Challenge:
Copy the following records word for word, every line from first to last, changing nothing.

Dataset content:
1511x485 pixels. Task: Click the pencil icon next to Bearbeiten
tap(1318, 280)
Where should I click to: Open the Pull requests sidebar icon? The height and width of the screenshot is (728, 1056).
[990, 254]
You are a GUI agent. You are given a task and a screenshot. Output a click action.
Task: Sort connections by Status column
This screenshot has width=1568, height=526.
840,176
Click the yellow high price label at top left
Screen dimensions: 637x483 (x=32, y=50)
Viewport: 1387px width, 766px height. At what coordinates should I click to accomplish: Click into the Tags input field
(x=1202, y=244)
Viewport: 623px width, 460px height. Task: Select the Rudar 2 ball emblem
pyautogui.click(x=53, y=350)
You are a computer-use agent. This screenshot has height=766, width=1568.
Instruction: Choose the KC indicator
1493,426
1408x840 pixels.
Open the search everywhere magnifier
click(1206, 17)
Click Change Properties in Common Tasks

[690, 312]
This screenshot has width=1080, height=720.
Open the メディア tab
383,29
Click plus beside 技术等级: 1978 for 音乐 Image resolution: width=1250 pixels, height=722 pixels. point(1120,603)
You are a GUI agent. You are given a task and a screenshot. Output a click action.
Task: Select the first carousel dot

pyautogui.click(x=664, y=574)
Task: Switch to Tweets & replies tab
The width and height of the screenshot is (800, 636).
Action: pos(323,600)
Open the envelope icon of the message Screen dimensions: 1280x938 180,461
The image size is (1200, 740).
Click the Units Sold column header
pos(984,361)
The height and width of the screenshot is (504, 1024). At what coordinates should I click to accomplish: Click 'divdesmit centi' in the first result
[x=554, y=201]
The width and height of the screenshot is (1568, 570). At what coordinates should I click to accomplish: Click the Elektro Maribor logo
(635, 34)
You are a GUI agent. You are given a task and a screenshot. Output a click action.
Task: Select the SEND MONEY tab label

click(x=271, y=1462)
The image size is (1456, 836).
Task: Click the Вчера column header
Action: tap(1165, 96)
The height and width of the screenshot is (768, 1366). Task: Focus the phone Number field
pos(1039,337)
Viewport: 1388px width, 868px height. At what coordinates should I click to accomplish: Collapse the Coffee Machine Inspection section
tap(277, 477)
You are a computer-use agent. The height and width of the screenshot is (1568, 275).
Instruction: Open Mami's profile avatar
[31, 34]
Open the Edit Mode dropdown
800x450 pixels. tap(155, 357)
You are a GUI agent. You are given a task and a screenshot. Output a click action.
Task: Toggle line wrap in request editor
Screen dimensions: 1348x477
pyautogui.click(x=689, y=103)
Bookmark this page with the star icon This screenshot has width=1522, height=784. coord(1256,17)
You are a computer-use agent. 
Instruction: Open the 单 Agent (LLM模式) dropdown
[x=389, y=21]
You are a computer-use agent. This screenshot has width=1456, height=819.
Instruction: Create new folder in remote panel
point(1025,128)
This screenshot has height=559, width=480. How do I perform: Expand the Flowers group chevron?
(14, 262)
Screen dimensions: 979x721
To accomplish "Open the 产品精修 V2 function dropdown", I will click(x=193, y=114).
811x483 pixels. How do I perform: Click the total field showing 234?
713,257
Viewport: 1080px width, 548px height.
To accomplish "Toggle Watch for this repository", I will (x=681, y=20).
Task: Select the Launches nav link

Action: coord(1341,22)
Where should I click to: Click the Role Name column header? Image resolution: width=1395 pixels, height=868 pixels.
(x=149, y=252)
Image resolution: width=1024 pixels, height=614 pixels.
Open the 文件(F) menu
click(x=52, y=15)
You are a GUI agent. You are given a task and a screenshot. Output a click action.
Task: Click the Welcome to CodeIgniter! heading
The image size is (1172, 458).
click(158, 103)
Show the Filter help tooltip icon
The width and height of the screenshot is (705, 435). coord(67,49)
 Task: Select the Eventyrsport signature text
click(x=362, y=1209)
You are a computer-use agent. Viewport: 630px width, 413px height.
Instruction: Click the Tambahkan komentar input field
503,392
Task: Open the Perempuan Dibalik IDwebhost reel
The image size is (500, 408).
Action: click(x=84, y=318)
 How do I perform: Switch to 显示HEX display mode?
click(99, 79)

Response below:
1511x485 pixels. Task: Click the pencil icon next to Bearbeiten
tap(1318, 280)
Where should I click to: Open the Pull requests sidebar icon? The height and width of the screenshot is (728, 1056).
[990, 254]
You are a GUI agent. You are given a task and a screenshot. Output a click action.
Task: Sort connections by Status column
This screenshot has width=1568, height=526.
840,176
Click the yellow high price label at top left
Screen dimensions: 637x483 (x=32, y=50)
Viewport: 1387px width, 766px height. At what coordinates should I click to accomplish: Click into the Tags input field
(x=1202, y=244)
Viewport: 623px width, 460px height. Task: Select the Rudar 2 ball emblem
pyautogui.click(x=53, y=350)
You are a computer-use agent. This screenshot has height=766, width=1568.
Instruction: Choose the KC indicator
1493,426
1408x840 pixels.
Open the search everywhere magnifier
click(1206, 17)
Click Change Properties in Common Tasks

[690, 312]
This screenshot has width=1080, height=720.
Open the メディア tab
383,29
Click plus beside 技术等级: 1978 for 音乐 Image resolution: width=1250 pixels, height=722 pixels. point(1120,603)
You are a GUI agent. You are given a task and a screenshot. Output a click action.
Task: Select the first carousel dot

pyautogui.click(x=664, y=574)
Task: Switch to Tweets & replies tab
The width and height of the screenshot is (800, 636).
Action: pos(323,600)
Open the envelope icon of the message Screen dimensions: 1280x938 180,461
The image size is (1200, 740).
Click the Units Sold column header
pos(984,361)
The height and width of the screenshot is (504, 1024). At what coordinates should I click to accomplish: Click 'divdesmit centi' in the first result
[x=554, y=201]
The width and height of the screenshot is (1568, 570). At what coordinates should I click to accomplish: Click the Elektro Maribor logo
(635, 34)
You are a GUI agent. You are given a task and a screenshot. Output a click action.
Task: Select the SEND MONEY tab label

click(x=271, y=1462)
The image size is (1456, 836).
Task: Click the Вчера column header
Action: tap(1165, 96)
The height and width of the screenshot is (768, 1366). Task: Focus the phone Number field
pos(1039,337)
Viewport: 1388px width, 868px height. At what coordinates should I click to accomplish: Collapse the Coffee Machine Inspection section
tap(277, 477)
You are a computer-use agent. The height and width of the screenshot is (1568, 275).
Instruction: Open Mami's profile avatar
[31, 34]
Open the Edit Mode dropdown
800x450 pixels. tap(155, 357)
You are a GUI agent. You are given a task and a screenshot. Output a click action.
Task: Toggle line wrap in request editor
Screen dimensions: 1348x477
pyautogui.click(x=689, y=103)
Bookmark this page with the star icon This screenshot has width=1522, height=784. coord(1256,17)
You are a computer-use agent. 
Instruction: Open the 单 Agent (LLM模式) dropdown
[x=389, y=21]
You are a computer-use agent. This screenshot has width=1456, height=819.
Instruction: Create new folder in remote panel
point(1025,128)
This screenshot has height=559, width=480. How do I perform: Expand the Flowers group chevron?
(14, 262)
Screen dimensions: 979x721
To accomplish "Open the 产品精修 V2 function dropdown", I will click(x=193, y=114).
811x483 pixels. How do I perform: Click the total field showing 234?
713,257
Viewport: 1080px width, 548px height.
To accomplish "Toggle Watch for this repository", I will (x=681, y=20).
Task: Select the Launches nav link

Action: coord(1341,22)
Where should I click to: Click the Role Name column header? Image resolution: width=1395 pixels, height=868 pixels.
(x=149, y=252)
Image resolution: width=1024 pixels, height=614 pixels.
Open the 文件(F) menu
click(x=52, y=15)
You are a GUI agent. You are given a task and a screenshot. Output a click action.
Task: Click the Welcome to CodeIgniter! heading
The image size is (1172, 458).
click(158, 103)
Show the Filter help tooltip icon
The width and height of the screenshot is (705, 435). coord(67,49)
 Task: Select the Eventyrsport signature text
click(x=362, y=1209)
You are a computer-use agent. Viewport: 630px width, 413px height.
Instruction: Click the Tambahkan komentar input field
503,392
Task: Open the Perempuan Dibalik IDwebhost reel
The image size is (500, 408).
Action: click(x=84, y=318)
 How do I perform: Switch to 显示HEX display mode?
click(99, 79)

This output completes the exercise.